Esta es una consecuencia lógica inapelable que cualquier persona debería aceptar si utiliza exclusivamente la razón. Los motivos más o menos inconscientes que pueden llevar a una persona que cree en Jesucristo a rechazar esa consecuencia y permanecer en ese estado por tiempo indefinido es una cuestión aparte. En la mayoría de los casos se debe a un conocimiento deficiente de la historia y la naturaleza de la Iglesia, o al odio inoculado contra ella desde la infancia por el entorno inmediato y los medios de comunicación, o a la previsión de las desventajas sociales que implicaría convertirse en católico. Otro motivo subconsciente pero disuasorio consiste en la premonición inconfesada de que una vez dentro de la Iglesia cambiaría lentamente sus convicciones acerca de una gran variedad de temas (y puesto que nuestras convicciones nos parecen parte constitutiva de nuestra identidad, hay un sentimiento de aniquilación del propio yo cuando nos imaginamos asumiendo otras convicciones en el futuro). También puede suceder que un creyente que se opone a las ideologías modernas, al comprobar cómo el espíritu de aggiornamento se ha apoderado de una gran parte de la jerarquía eclesial, se niegue a formar parte de la Iglesia católica (aunque en ese caso entraría en la categoría de aquellas personas que desconocen la naturaleza de la Iglesia, que es teándrica y por lo tanto infalible a pesar de los errores de sus ministros humanos).

Como he dicho, esta es una cuestión que debe ser tratada aparte. Ya no pertenece sólo al ámbito de la razón, sino al de la voluntad. Entran en juego los sentimientos, las inclinaciones, el temor y los intereses personales, que interfieren muy a menudo en la aceptación de la verdad. Si un hombre no es lo suficientemente valiente como para aceptar hasta las últimas consecuencias su fe en Jesucristo, si sus prejuicios contra la Iglesia católica son más fuertes que su amor por la verdad, las razones que he expuesto resbalarán sobre su mente como la lluvia sobre el caparazón de una tortuga. Pero si la lluvia no llega a penetrar en el caparazón, ¿es por eso menos verdadera?

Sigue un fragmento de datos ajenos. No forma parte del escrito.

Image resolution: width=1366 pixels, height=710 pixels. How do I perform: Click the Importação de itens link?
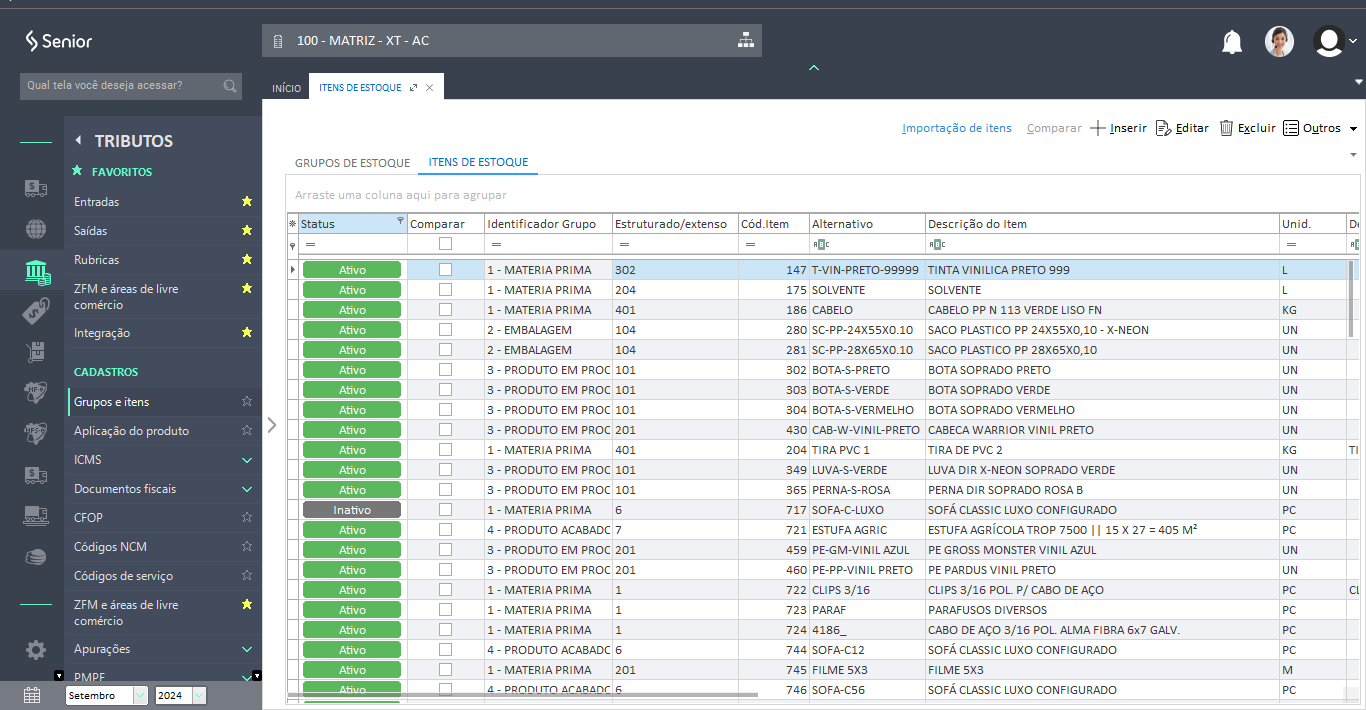click(x=956, y=128)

*Por motivos de espacio he omitido la consideración acerca de los evangelios apócrifos, que alguien podría invocar como fuente documental sobre Jesucristo. Sin embargo, creo que una sola frase bastará para el lector inteligente: los discípulos y sucesores de los evangelistas sabían mejor que nadie qué evangelios eran falsos.